The subscapularis and sub-coracoid bursae are responsible for managing friction of the superficial fibers of the subscapularis muscle against the neck of the scapula, the head of the humerus, and the coracoid process. In 28% of studied cases, these two bursae physically merge into a single wide bursa. Given that the subscapularis undergoes significant changes in orientation during movements of the arm at the glenohumeral joint, especially where the upper portion of the muscle coils around the coracoid process, the role of these bursae is important. The subacromial bursa lies in the subacromial space, between the acromion process of the scapula and the coracoacromial ligament (above) and the glenohumeral joint (below). This bursa cushions the rotator cuff muscles, particularly the supraspinatus, from the overlying bony acromion. The subacromial bursa may become irritated when repeatedly compressed during overhead arm action
CORACO-ACROMIAL ARCH The coracoacromial or (supra-humeral arch) is formed by the coracoid process, the acromion process and the coracoacromial ligament that spans the 2 bony projections. The arch forms an osteo-ligamentous vault that covers the humeral head and forms the space within which the subacromial bursa, the supraspinatus tendon and a portion of the tendon of long head of the biceps lie. It also protects the structure we need from direct trauma from above. This also prevents the head of humerus from dislocating superiorly, when an upward translatory force applied on the humerus would cause the head of humerus to hit the coracoacromial arch. The impact of the humeral head into the arch simultaneously can cause painful impingement when this space is narrowed and the likelihood of supraspinatus tendon and sub acromial bursa increases.

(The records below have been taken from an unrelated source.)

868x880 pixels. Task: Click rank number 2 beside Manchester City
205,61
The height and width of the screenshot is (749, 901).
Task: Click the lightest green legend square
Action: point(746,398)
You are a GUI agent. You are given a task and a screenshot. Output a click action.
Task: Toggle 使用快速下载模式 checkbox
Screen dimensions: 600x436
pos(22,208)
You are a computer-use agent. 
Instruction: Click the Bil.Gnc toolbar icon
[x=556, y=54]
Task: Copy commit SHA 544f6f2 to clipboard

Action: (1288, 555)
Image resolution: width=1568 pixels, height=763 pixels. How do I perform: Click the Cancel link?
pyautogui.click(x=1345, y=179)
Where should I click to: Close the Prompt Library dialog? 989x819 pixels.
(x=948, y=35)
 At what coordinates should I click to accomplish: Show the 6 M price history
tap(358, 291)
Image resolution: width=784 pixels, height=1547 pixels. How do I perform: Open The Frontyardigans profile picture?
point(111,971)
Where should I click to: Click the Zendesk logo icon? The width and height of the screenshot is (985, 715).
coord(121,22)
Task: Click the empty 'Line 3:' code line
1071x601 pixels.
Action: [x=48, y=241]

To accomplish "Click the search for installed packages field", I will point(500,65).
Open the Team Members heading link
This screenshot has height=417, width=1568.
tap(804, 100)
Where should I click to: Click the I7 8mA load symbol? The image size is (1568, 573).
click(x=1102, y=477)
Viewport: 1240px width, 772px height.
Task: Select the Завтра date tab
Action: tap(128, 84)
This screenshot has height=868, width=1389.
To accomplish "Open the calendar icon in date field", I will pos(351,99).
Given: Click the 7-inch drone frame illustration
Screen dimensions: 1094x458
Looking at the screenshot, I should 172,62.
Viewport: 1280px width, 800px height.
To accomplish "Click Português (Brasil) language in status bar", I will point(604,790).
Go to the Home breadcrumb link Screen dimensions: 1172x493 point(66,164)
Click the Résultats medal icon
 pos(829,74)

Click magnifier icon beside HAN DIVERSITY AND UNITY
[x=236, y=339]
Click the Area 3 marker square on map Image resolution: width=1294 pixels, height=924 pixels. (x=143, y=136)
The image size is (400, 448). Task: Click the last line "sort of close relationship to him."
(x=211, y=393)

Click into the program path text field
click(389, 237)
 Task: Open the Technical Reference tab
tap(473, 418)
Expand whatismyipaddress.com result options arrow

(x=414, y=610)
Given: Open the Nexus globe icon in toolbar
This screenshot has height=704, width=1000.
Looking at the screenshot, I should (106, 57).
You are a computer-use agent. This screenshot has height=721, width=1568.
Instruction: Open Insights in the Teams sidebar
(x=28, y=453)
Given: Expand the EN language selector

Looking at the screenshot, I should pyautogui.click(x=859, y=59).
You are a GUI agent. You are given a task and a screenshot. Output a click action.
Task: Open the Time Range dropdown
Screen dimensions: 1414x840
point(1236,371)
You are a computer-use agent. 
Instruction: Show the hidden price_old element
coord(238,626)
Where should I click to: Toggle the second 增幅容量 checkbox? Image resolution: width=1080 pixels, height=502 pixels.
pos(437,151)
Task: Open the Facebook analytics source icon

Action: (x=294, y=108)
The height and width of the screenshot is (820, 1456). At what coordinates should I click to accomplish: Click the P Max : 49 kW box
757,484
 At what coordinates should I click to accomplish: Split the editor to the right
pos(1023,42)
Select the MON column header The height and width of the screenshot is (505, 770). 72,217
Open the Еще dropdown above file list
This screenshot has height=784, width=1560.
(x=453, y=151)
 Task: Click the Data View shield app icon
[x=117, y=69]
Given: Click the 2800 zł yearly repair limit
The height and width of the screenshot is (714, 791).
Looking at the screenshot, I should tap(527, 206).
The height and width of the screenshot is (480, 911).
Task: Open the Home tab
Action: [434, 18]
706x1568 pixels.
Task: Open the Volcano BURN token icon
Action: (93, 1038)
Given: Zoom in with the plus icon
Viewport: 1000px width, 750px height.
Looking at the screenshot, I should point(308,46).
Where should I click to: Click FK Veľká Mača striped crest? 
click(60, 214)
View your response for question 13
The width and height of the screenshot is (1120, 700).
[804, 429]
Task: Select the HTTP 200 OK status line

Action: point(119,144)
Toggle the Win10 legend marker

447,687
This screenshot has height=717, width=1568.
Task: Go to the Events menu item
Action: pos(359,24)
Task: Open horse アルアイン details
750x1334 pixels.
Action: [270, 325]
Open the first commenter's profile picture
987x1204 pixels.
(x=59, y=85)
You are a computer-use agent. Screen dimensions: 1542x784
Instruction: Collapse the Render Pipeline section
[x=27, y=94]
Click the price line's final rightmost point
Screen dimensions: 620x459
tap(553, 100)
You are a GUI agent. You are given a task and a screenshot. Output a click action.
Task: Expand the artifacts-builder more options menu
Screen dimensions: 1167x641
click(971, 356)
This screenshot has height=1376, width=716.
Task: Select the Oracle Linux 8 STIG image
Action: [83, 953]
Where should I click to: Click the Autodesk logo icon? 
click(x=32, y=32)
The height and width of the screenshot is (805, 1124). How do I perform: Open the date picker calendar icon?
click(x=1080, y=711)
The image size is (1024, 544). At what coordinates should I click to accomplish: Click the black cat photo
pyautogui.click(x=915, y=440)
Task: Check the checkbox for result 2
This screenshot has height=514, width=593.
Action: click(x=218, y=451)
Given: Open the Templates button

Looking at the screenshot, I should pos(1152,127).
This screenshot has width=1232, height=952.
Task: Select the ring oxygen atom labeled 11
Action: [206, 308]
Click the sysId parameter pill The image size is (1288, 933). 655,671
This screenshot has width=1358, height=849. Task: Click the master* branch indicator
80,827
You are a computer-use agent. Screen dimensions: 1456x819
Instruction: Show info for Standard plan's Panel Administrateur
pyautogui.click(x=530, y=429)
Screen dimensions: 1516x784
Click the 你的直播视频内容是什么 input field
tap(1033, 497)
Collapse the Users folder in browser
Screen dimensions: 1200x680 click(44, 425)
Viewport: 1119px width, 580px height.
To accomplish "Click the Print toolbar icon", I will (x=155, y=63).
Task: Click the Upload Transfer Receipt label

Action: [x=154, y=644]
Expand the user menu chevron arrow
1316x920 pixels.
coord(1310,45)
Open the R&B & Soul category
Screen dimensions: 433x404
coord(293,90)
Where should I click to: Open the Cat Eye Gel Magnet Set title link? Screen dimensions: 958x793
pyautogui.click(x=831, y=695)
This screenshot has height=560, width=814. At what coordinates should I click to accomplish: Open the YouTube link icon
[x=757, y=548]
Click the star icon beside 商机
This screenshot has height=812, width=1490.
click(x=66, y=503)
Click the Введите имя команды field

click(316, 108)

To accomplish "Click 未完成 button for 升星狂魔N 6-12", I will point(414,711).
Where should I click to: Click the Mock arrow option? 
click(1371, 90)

MUSCLES AT THE GH JOINT Many muscles cross the glenohumeral joint. Because of their attachment sites and lines of pull, some muscles contribute to more than one action of the humerus. A further complication is that the action produced by the development of tension in a muscle may change with the orientation of the humerus because of the shoulder’s large range of motion. With the basic instability of the structure of the glenohumeral joint, a significant portion of the joint’s stability is derived from tension in the muscles and tendons crossing the joint. However, when one of these muscles develops tension, tension development in an antagonist may be required to prevent dislocation of the joint.